Parmi les chocs traités par Naomi Klein en figure un plus récent encore : l’agression de 2003 contre l’Irak. Il y a d’abord le choc de l’invasion, d’une extrême violence. Puis celui du traitement de choc néolibéral appliqué sous la Coalition Provisional Authority (CPA) de Paul Bremer. Mais aussi le choc de la torture et des escadrons de la mort. Naomi Klein analyse aussi ce qu’elle appelle le "Corporatist State" américain et certains des réseaux de pouvoir qui le traversent, impliquant, pour ne citer qu’eux, Richard Perle, Bruce Jackson, Dick Cheney, Donald Rumsfeld, George Shultz, James Baker et même Henry Kissinger. Sans oublier, puisque c’est un état "corporatist ", Lockheed Martin, Boeing, Northrop Grumman, Halliburton, Kissinger Associates, Bechtel, Trireme, le groupe Carlyle, …


Les chocs peuvent donc être complètement montés. C’est le cas du coup d’état du 11 septembre 1973 au Chili. D’autres, par contre, sont de merveilleuses aubaines. C’est le cas du Tsunami de 2004 et de l’ouragan Katrina qui a ravagé La Nouvelle Orléans en 2005. Klein reprend ce qu’avait écrit Milton Friedman, quelques mois après cette catastrophe, dans le Wall Street Journal du 5 décembre 2005 : "This is a tragedy. It is also an opportunity to radically reform the educationnal system" ("Ceci est une tragédie. C’est aussi une opportunité pour réformer radicalement le système scolaire"), c’est-à-dire le privatiser. Durant les 19 mois qui ont suivi l’ouragan, le système d’enseignement public a été presque entièrement remplacé par un système de "charter schools" dirigées par des entités privées. Une étape supplémentaire dans l’application de la doctrine du choc aux Etats-Unis, application qui avait commencé dès les années Reagan, mais qui s’est accélérée grâce à des chocs comme les attentats du 11 septembre 2001.


"L’histoire secrète du marché libre"


On peut noter que cette doctrine du choc est révélatrice du manque de légitimité de l’entreprise friedmanienne. S’il est nécessaire de profiter de l’état de panique ou du traumatisme d’une population pour imposer une politique de démantèlement des services sociaux, de privatisation des services publics, de fiscalité en faveur des riches et de suppression du contrôle sur les conditions de travail, de précarisation de nombreuses personnes, c’est parce que de telles mesures sont profondément impopulaires. Le néolibéralisme ne peut s’imposer qu’au mépris de la démocratie et de la souveraineté. En utilisant le choc.

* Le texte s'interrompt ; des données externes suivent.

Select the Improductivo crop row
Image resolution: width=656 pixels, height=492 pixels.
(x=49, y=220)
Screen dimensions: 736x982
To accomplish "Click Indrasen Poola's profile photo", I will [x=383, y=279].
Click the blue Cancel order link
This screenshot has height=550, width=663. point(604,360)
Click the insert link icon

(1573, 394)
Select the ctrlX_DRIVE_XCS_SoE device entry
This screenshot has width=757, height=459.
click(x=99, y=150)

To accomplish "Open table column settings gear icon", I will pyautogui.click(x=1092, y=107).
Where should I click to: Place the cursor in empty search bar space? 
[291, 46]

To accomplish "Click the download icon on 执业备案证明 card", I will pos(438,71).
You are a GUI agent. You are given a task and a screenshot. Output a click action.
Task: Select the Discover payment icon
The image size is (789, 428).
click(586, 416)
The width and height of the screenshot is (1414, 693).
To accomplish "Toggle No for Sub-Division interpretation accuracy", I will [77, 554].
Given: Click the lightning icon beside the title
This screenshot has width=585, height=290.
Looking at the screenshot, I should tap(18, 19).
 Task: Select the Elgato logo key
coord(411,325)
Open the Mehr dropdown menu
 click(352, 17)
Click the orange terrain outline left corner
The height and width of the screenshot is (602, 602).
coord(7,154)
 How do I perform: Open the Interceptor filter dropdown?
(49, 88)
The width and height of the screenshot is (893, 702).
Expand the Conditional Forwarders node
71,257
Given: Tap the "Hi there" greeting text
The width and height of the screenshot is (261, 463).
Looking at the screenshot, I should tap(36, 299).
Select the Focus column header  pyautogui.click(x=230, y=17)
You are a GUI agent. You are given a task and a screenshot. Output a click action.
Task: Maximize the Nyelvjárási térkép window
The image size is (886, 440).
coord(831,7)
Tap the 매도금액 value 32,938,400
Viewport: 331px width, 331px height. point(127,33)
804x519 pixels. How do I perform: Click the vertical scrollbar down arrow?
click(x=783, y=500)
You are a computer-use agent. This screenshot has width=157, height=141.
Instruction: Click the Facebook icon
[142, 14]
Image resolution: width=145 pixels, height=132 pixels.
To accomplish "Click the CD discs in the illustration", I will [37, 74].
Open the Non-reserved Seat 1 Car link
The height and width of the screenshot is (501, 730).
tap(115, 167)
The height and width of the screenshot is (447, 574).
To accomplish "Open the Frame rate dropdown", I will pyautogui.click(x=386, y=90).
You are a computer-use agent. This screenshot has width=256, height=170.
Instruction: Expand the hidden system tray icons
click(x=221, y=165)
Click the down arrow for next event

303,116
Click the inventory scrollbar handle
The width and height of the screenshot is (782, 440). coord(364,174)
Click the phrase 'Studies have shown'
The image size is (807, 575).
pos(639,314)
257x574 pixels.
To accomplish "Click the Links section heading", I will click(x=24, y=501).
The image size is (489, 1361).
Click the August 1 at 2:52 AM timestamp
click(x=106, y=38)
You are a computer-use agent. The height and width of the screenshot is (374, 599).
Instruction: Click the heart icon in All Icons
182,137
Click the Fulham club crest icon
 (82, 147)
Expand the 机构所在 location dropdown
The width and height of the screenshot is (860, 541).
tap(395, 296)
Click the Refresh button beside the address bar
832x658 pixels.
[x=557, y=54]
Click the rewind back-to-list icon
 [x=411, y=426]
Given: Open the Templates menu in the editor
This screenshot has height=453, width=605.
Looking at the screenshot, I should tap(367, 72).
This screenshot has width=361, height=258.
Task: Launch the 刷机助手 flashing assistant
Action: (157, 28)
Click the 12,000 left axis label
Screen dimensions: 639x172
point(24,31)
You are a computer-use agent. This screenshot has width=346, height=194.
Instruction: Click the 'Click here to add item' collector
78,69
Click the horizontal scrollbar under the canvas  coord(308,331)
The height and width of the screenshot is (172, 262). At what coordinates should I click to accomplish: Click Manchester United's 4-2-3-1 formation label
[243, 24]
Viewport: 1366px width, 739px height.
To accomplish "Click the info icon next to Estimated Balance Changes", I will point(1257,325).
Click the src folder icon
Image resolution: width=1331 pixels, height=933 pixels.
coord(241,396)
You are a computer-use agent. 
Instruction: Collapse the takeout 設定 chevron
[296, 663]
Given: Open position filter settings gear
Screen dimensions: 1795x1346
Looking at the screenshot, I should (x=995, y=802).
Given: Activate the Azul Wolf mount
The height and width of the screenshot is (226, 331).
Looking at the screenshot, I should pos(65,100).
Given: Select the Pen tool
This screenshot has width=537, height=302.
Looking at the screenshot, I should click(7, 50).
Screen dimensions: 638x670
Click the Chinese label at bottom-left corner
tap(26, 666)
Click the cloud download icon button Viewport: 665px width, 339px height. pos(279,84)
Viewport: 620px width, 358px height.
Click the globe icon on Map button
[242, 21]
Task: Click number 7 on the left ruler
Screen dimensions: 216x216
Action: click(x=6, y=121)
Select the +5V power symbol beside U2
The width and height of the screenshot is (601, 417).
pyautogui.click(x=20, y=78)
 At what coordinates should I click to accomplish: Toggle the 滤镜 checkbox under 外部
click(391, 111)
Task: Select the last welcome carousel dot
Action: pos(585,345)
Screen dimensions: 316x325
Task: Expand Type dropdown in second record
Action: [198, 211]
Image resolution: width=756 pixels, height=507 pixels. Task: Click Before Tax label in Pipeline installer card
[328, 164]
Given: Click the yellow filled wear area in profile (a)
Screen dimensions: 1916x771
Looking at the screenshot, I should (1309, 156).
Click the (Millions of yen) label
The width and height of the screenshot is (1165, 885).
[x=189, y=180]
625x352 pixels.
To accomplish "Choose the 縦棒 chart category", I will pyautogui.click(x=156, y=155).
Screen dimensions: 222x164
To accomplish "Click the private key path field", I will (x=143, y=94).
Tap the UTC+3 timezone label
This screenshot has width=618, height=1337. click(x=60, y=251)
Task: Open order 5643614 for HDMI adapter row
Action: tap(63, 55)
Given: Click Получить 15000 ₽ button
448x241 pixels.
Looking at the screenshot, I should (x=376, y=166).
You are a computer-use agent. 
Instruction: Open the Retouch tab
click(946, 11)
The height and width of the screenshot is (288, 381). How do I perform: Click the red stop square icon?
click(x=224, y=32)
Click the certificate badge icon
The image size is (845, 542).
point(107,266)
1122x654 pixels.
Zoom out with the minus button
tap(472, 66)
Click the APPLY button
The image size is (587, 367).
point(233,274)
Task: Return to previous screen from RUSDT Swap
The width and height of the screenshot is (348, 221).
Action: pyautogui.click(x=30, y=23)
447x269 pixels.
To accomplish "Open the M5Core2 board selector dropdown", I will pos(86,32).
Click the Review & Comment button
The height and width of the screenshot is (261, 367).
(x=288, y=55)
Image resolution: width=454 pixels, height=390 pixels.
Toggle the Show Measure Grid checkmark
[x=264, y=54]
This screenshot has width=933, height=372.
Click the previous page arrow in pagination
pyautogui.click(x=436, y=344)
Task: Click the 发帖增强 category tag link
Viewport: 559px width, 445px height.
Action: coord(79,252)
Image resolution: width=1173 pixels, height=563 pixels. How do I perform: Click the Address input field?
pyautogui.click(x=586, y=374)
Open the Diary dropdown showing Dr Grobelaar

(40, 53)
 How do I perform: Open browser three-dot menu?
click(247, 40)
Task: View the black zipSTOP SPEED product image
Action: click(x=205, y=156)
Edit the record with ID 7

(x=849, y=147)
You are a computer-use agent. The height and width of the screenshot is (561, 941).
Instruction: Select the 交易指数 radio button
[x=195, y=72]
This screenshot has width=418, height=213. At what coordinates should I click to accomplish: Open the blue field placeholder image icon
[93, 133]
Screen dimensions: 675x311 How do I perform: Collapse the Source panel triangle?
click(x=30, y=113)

L’ouvrage de Naomi Klein passe en revue les dernières décennies de l’histoire du capitalisme. Il compile une série de faits terrifiants et offre un cadrage indispensable. Mais il peut être remis dans une perspective plus large. Après tout, c’est depuis longtemps que le capitalisme a besoin de chocs pour s’imposer : notamment la famine des années 1845-50 en Irlande et le colonialisme ( la colonisation du Congo par Léopold II en est un exemple presque trop voyant ). Des chocs dont l'effet fut aussi létal. Il serait intéressant d’analyser ce en quoi il y a rupture entre la période traitée par l’ouvrage et les précédentes phases de l’histoire du capitalisme, et ce en quoi il y a au contraire continuité. Le livre n’en est pas moins remarquable et passionnant. Il porte un éclairage des plus pertinents sur "l’histoire secrète du marché libre" de ces dernières décennies et sur le sceau d'infâmie qui accompagne cette histoire.